When a woman suffers from vulvodynia, it means that something is inflaming or irritating some part of the pelvic neural network, causing pain in the vulva, vagina, or even the clitoris, which leads to painful sex. I knew from having interviewed several vulvodynia sufferers that they had a “light gone out of them” quality about them when their condition worsened, and that their radiance shone brighter when their condition improved. Of course, that is an anecdotal and not a scientific observation, and of course they were depressed for obvious reasons when they were suffering; but I needed to know—was their depression due primarily to the pain itself, and to the related misery of not being able to have normal sexual intimacy; or did it also, possibly, involve this larger neural disarray of the brain/vagina feedback loop?

On a budding day in May 2011, I sat on the screened porch of my house and interviewed Ms. Fish. When we spoke, her voice was faint—she was recovering from surgery to release her own trapped pelvic nerve—but she pushed herself quite admirably to raise her voice above the murmur her energy level could comfortably muster, to help me get these questions answered.

A Columbia University–trained therapist, Fish runs a private practice in Bergen County, New Jersey, counseling women with vulvodynia, in addition to her work at SoHo OB/GYN. “I see young women, older women, single, married, lesbian, straight, bisexual, from all backgrounds,” she explained. “There is such a diversity in my practice that that is one way I know this is a medical condition and not psychologically generated.” Fish is also very open about having suffered from the condition herself for many years.

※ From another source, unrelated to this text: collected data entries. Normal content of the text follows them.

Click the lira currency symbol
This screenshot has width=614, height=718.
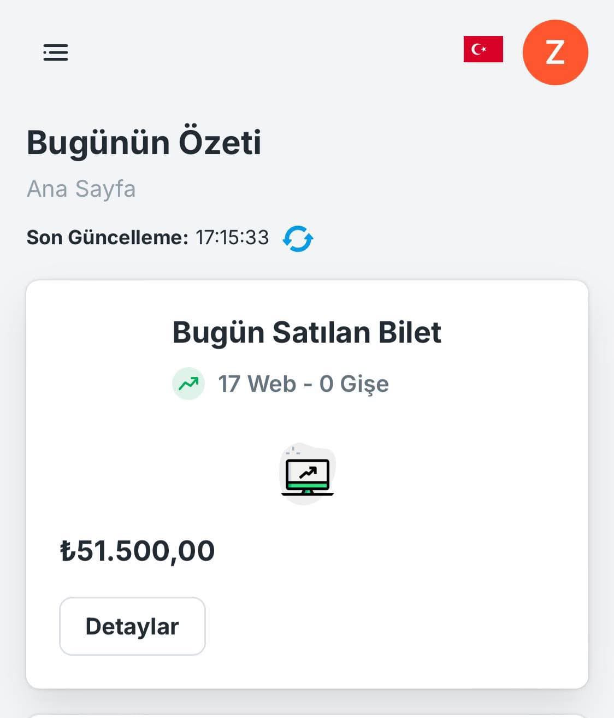pos(68,551)
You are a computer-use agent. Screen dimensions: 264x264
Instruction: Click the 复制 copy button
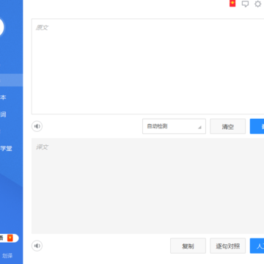pyautogui.click(x=188, y=246)
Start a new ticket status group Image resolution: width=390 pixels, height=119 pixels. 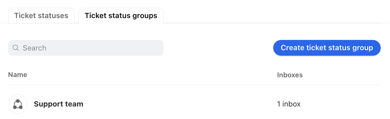[x=327, y=48]

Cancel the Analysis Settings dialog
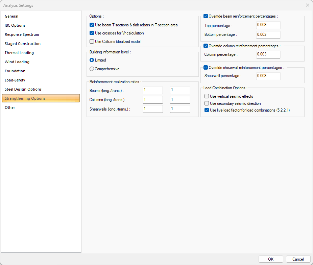point(298,259)
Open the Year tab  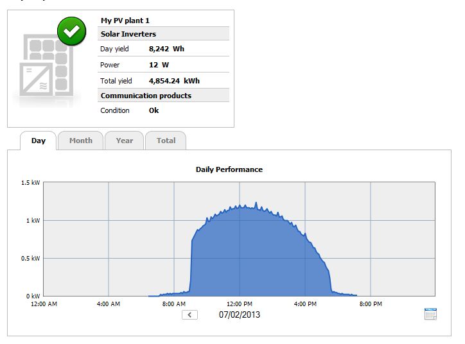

Fish explained that vulvodynia is another outcome of a trapped pelvic nerve, but that instead of an absence of sensation, a woman with vulvodynia experiences pain. I spelled out to her my theory that the pudendal nerve helps deliver feelings of well-being to the female brain, and thus the vagina mediates a woman’s sense of her core self.

“Does this make sense, in your experience? Or is this crazy?” I asked.

“Oh no,” she said. “That’s totally normal. Any time there is any kind of problem in the vulvovaginal region, it affects your whole sense of self. A lot of women
feel
crazy for feeling that their whole sense of self is involved with the vagina, but I tell them they are not. Having pain or discomfort in that part of your body is not like having pain in another part of your body. People talk about ‘sciatic pain’ or ‘migraine pain,’ and they are very comfortable talking about it. But most women are ashamed to talk about pain in that area of their bodies. So not only do you walk around with horrible pain, but you can’t even talk about it.”

“Vulvovaginal pain has been ‘read’ as psychologically caused, for the last few decades, I gather,” I said.

Fish agreed. “Women are often told it’s all in their heads.” She continued, “Anxiety and depression can certainly make the pain worse. But we have never met a woman for whom this pain has psychological roots. It is physically based.
14

“The majority of doctors have no clue as to what is wrong with these women. A patient sees an average of seven doctors before she gets an accurate diagnosis, and is often told the most outlandish things. I went to one crazy doctor who works in this field, who calls herself a real expert. She told me I had a severe vitamin D deficiency—she never did an internal exam with me! She never mentioned the pelvic floor! She is still practicing—though I brought charges against her with the State Board.”

I wondered if that core sense of self in relation to the vagina’s well-being could be evolutionary or neurobiological. I heard so many women from so many different cultures and economic backgrounds say that they felt like “damaged goods” when there had been an insult to or trauma to the vagina.